Były też salony gier z automatami na żetony *(jeden w nowej hucue zamiast żetonów przyjmował monetę jakąś masową z prl) to dopiero było zło 😀.
Pojedyńcze automaty dostawiono też tu I tam w normalnych lokalach.
Frontier Elite II Brabena czyli wszechświat na jednej dyskietce miał instrukcję pisaną jakby się faktycznie odziedziczyło ten swój pierwszy statek. Oraz antologią opowiadań w uniwersum różnej jakości w formie drugiej pasującej książeczki. Tak czy inaczej mam do elite przeogromny sentyment (oczywiściew wersji na pentiuma :p ).
Na automatach grywałem głównie w wakacje, gdy musiałem się nudzić w jakichś miejscowościach turystycznych, z dala od Amigi ;) Tekken i Virtua Fighter pamiętam robiły na mnie wrażenie i żałowałem, że nie ma ich odpowiednika na mój sprzęt.
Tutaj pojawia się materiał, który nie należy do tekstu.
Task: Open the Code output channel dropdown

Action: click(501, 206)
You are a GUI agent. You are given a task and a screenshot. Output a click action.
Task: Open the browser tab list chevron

Frontier E2 był absolutnie genialną gra na tamte czasy. Następca - Frontier: First Encounters była opracowywana również w wersji na A1200, ale niestety przerwano prace nad tą wersją i ostatecznie wyszła tylko na PC. Podobało mi się we Frontierze to, że przynajmniej trochę fizyki było zachowane, tzn. że jeśli przyspieszysz statkiem do jakiejś prędkości, to potem musisz tak samo długo i mocno operować ciągiem w przeciwną stronę, żeby zwolnić. Zupełnie inne doświadczenie niż pseudosymulatory w klimacie Star Wars, gdzie statki kosmiczne zachowywały się jak samoloty w atmosferze i osiągały "prędkość maksymalną". Lubiłem też symulator samolotów z IWŚ, Wings - też full 3D oparte na prostych obiektach bez tekstur:
Ogólnie Amiga miała potencjał i była opracowywana przez zespół wybitnych ludzi. Gdyby nie upadek Commodore, może po dziś dzień byłaby rozwijana, podobnie jak Apple Macintosh (który co prawda po odejściu od procesorów Motoroli stał się po prostu pecetem z ładną obudową, innym systemem i 2x wyższa ceną). Ciekawostka, że na Amidze był dostępny emulator pozwalający emulować Macintoshe z procesorami z rodziny MC68 praktycznie z prędkością 1 do 1. Też z nim eksperymentowałem trochę.